2009年10月22日
間宮林蔵と蝦夷錦
古代の日本人は、西から東へ、北へと目指して移動してきました。結果的に北海道を除く日本全土が17世紀に江戸幕府により統一されました。徳川幕府は、交易の地として長崎を指定して、鎖国を行ったと私たちの日本史の教科書は教えます。
しかし、北から謎の「蝦夷錦」という謎の古着の交易品がありました。どうみても、日本のものとは思われない奇妙な古着です。実は、西日本は長崎に限り交易が認められていましたが、北海道は周囲の部族に開放された自由交易の土地だったのです。

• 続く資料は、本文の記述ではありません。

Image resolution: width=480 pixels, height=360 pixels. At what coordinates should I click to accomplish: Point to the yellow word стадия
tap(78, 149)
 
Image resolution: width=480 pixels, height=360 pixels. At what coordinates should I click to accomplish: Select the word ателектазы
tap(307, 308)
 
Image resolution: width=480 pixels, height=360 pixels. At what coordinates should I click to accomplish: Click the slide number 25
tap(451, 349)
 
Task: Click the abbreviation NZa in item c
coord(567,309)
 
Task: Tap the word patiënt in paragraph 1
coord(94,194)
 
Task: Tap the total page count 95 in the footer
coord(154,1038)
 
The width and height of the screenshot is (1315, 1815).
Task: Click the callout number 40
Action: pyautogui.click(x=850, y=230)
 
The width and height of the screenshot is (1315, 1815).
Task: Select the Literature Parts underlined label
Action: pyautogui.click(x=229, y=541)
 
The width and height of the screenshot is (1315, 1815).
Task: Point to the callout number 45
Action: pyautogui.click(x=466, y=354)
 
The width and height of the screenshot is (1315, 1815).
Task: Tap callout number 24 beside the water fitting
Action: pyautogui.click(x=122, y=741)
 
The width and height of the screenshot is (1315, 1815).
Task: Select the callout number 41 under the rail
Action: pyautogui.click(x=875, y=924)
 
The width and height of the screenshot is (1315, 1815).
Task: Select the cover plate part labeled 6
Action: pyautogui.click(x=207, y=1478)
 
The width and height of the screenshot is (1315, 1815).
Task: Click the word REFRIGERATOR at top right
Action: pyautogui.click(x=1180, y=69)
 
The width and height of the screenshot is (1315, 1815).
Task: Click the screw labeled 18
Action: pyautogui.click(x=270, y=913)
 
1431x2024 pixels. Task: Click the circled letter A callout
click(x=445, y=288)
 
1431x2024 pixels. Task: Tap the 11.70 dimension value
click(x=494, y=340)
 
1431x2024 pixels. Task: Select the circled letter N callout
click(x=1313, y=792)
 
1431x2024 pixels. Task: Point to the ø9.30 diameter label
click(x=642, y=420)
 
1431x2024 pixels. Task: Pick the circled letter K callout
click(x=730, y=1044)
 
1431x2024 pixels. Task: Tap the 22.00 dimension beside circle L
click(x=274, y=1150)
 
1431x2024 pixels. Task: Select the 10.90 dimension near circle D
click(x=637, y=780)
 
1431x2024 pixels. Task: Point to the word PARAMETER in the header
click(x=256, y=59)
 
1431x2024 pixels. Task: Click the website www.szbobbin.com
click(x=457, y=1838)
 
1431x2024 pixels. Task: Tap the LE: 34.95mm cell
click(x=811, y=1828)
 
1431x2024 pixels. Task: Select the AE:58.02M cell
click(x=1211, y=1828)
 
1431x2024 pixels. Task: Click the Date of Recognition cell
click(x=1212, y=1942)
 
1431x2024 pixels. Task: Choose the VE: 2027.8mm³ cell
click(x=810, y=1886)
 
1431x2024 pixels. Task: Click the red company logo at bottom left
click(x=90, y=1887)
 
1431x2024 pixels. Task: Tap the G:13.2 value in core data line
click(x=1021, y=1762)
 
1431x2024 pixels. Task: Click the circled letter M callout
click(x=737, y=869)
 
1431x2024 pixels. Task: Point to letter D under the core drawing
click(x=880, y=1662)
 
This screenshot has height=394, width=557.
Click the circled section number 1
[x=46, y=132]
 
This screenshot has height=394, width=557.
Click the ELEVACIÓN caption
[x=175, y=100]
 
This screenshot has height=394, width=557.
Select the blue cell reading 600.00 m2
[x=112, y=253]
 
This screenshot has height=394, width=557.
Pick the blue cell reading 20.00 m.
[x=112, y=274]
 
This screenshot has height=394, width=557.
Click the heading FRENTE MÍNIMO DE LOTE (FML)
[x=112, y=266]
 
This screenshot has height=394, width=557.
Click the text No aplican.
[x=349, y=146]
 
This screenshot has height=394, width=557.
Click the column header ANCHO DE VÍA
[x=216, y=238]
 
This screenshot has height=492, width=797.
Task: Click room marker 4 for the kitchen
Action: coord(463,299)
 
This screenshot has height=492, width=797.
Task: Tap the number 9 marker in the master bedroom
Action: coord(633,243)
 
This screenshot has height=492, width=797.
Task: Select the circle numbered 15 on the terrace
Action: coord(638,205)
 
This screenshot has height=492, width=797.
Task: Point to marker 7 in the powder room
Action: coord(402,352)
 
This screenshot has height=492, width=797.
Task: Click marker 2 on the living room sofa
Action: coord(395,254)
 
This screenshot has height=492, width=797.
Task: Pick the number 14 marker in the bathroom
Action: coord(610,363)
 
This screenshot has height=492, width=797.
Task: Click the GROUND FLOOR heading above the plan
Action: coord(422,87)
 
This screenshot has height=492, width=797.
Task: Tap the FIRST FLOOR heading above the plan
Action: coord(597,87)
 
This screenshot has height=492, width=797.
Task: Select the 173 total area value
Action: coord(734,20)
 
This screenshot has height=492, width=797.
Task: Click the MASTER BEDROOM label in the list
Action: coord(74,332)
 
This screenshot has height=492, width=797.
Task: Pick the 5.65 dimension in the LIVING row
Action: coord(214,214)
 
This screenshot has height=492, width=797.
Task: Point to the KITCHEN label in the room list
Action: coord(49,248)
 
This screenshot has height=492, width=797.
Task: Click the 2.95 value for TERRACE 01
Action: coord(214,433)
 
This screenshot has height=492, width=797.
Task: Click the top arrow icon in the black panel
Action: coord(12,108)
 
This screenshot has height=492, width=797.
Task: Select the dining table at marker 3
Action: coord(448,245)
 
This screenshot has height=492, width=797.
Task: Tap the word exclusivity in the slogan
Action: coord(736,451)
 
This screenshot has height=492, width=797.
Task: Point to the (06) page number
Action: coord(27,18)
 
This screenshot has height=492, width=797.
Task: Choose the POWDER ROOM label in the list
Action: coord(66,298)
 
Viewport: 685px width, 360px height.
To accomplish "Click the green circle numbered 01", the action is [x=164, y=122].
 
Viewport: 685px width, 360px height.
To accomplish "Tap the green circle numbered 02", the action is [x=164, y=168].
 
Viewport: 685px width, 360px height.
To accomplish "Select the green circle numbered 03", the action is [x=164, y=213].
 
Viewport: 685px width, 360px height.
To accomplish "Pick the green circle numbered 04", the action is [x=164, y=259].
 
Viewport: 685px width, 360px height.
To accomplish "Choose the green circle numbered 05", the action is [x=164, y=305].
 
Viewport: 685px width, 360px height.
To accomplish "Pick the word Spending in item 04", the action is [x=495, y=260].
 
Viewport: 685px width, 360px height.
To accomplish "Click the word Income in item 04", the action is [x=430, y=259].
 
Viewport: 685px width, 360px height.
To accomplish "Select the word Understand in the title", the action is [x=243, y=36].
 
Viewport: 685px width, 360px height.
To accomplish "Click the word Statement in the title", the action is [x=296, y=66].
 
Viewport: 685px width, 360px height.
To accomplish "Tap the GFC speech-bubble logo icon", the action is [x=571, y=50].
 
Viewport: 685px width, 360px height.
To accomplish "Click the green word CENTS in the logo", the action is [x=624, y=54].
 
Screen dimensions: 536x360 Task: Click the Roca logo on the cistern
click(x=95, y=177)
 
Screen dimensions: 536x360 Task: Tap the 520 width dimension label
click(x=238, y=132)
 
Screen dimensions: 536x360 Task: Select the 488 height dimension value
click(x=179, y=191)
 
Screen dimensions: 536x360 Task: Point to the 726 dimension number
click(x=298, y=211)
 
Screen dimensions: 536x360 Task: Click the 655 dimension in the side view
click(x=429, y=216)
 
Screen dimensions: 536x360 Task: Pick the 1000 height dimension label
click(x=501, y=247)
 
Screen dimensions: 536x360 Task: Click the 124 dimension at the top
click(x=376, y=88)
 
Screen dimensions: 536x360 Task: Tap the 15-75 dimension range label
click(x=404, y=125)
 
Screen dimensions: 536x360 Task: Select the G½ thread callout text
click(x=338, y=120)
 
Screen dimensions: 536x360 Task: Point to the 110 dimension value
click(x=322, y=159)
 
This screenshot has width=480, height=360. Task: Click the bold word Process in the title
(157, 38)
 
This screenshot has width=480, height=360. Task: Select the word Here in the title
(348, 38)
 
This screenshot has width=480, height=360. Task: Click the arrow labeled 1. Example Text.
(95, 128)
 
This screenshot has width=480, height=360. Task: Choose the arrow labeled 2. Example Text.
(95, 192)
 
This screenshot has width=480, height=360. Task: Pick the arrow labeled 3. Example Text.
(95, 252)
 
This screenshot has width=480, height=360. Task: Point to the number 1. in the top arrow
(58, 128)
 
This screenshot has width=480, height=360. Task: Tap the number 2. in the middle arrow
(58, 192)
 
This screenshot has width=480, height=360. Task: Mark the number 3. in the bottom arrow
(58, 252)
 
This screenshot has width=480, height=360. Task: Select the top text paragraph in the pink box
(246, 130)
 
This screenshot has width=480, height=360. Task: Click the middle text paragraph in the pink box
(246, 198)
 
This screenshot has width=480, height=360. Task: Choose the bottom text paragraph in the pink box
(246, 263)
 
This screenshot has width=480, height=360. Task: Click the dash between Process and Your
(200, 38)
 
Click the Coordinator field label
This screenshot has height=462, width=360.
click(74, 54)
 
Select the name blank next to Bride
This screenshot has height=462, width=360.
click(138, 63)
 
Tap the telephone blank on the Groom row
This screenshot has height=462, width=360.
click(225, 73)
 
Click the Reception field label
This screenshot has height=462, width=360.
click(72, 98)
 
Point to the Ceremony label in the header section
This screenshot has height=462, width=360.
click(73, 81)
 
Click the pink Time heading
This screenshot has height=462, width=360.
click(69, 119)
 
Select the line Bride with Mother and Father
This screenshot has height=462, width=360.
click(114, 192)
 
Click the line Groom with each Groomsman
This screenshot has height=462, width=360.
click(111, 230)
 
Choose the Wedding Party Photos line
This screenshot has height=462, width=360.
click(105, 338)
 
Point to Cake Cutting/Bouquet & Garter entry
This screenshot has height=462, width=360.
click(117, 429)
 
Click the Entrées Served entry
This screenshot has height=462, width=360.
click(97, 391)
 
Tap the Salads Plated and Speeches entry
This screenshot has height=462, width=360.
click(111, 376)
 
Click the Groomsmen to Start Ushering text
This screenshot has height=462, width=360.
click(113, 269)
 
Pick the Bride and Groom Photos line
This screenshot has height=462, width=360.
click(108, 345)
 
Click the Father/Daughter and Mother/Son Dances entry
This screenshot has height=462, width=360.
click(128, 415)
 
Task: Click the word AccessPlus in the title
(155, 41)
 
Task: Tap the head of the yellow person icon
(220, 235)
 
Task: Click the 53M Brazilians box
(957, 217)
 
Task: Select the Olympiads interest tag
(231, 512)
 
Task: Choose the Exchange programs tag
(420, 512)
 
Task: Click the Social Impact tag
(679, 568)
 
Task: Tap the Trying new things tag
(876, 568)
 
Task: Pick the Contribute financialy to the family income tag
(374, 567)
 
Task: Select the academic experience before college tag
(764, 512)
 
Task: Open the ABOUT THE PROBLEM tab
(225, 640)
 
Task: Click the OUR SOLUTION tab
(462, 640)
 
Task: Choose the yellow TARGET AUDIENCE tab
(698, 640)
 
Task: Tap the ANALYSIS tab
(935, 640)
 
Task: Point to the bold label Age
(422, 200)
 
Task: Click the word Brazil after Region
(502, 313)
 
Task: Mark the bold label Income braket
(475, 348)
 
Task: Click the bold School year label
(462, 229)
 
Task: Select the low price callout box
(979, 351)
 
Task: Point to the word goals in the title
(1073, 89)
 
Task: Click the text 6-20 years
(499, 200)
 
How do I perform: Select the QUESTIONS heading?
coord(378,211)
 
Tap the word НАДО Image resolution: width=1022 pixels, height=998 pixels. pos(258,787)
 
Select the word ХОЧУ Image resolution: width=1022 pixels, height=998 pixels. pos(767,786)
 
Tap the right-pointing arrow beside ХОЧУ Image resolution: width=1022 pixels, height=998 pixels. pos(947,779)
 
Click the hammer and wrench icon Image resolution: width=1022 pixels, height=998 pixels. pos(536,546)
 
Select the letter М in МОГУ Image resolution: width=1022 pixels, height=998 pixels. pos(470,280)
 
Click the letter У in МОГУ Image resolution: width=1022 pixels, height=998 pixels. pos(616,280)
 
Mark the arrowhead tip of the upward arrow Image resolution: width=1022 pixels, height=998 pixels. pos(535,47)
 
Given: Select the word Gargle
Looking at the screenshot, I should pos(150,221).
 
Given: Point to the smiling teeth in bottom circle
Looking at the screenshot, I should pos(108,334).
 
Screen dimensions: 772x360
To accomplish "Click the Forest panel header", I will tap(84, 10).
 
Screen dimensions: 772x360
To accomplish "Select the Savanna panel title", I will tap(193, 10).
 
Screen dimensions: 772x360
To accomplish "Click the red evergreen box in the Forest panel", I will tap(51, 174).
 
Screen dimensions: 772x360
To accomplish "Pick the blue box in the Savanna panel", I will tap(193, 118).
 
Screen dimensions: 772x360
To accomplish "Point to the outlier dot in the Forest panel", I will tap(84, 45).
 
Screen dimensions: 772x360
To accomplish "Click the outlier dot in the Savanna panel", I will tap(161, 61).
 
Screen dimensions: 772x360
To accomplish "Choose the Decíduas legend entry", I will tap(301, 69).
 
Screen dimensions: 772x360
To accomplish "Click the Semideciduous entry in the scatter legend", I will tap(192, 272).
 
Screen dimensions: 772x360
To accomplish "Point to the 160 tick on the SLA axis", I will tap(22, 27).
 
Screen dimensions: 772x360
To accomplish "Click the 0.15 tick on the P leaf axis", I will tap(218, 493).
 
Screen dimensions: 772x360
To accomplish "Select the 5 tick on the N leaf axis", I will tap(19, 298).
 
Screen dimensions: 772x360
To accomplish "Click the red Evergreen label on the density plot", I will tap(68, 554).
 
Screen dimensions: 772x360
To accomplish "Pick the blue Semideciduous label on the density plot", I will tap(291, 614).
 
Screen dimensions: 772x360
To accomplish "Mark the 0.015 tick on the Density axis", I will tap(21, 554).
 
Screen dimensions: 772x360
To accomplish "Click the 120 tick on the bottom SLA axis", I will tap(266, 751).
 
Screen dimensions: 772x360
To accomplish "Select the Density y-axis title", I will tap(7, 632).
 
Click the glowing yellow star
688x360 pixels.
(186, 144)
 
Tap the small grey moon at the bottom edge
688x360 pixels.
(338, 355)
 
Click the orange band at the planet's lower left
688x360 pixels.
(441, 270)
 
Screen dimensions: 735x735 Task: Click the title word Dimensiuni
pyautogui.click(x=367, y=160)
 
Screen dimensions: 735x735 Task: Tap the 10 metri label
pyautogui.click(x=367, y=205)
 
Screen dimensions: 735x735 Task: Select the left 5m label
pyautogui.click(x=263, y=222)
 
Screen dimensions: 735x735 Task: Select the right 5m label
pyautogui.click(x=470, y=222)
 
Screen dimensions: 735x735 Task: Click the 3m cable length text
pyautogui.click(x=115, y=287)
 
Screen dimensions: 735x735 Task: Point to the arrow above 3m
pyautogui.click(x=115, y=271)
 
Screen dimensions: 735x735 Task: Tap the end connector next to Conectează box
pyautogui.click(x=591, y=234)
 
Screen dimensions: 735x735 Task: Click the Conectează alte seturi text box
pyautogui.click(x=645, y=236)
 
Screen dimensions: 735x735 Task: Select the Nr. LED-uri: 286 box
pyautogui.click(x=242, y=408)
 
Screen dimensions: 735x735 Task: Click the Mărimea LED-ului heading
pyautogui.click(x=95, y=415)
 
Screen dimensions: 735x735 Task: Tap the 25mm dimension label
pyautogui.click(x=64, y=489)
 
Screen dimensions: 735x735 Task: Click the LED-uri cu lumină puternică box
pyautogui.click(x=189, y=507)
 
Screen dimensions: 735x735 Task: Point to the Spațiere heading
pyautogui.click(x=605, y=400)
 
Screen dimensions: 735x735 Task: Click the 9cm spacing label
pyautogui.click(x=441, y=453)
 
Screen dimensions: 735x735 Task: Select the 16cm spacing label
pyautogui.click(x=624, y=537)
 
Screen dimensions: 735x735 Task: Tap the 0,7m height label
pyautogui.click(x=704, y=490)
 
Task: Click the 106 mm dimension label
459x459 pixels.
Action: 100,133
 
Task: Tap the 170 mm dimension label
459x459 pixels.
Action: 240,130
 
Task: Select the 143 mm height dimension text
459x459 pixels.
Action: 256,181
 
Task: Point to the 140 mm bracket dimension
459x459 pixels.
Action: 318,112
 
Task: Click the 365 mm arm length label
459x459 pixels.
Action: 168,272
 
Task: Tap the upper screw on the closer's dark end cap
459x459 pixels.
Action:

この自由交易の土地を踏破しようと試みたのが、松田伝十郎と間宮林蔵です。二度目の挑戦で間宮林蔵は、北樺太で冬を過ごし、地元ギリヤーク人と思われる部族と狭い海峡を渡って黒竜江を遡り、土地のツングース系の諸族が、清国に毛皮類を上貢し、交換に中国風の古着を受け取っている実態を目撃します。
彼等が渡った狭い海峡(間宮海峡)は非常に浅い海峡で、その北には静かな海(オホーツク海)が広がっていました。
明治維新以降、私達ー日本人、は北へ南へと勢力を広げます。敗戦後、北海道に住み着いた日本人は、高度経済成長、冷戦時代を経て、日本人のアイデンティティを持ちながら、日本人の本拠地である本州、南へと心が動きました。オホーツク海、樺太は遠い「ソ連」の領土になりました。多くの若者が北海道を離れ、本州各地へと移動しました。今でも東京の地方出身者は、北海道、長野、沖縄が多いと言われます。
もう一度、間宮林蔵が海峡ごしに北に見えたオホーツク海を見てみましょう。実際に見るのが難しければ Google Earth で見ると良くわかります。手元に地球儀があれば、上から眺めても結構です。
オホーツク海は浅い海です。浅い海にアムール川の淡水が混じり、冬には氷結します。千島列島を伝えば簡単にカムチャツカ半島にたどり着けます。カムチャツカ半島からはアリューシャン列島を通って、簡単に北米に行くことができます。間宮海峡は、大戦時にソ連陸軍がトンネルを作ろうと試みたほどの浅い海峡です。ベーリング海峡もまた、橋をかけようという酔狂なアイディアがあるくらい、狭くて浅い海峡です。
これら北の浅い海の南端に北海道という島が位置します。
北海道は、ユーラシア大陸、北米に一番近い島です。深い太平洋の海溝を超えなくても、容易に浅海に島伝いに通信ケーブルが敷設できる基点です。
縄文時代以降、日本人は北を目指してきました。北の各民族は南に向かって自由に交易し、情報を交換しました。水と風と人々の知が交わる場所、洲知風都。Surachipt は情報の集散地です。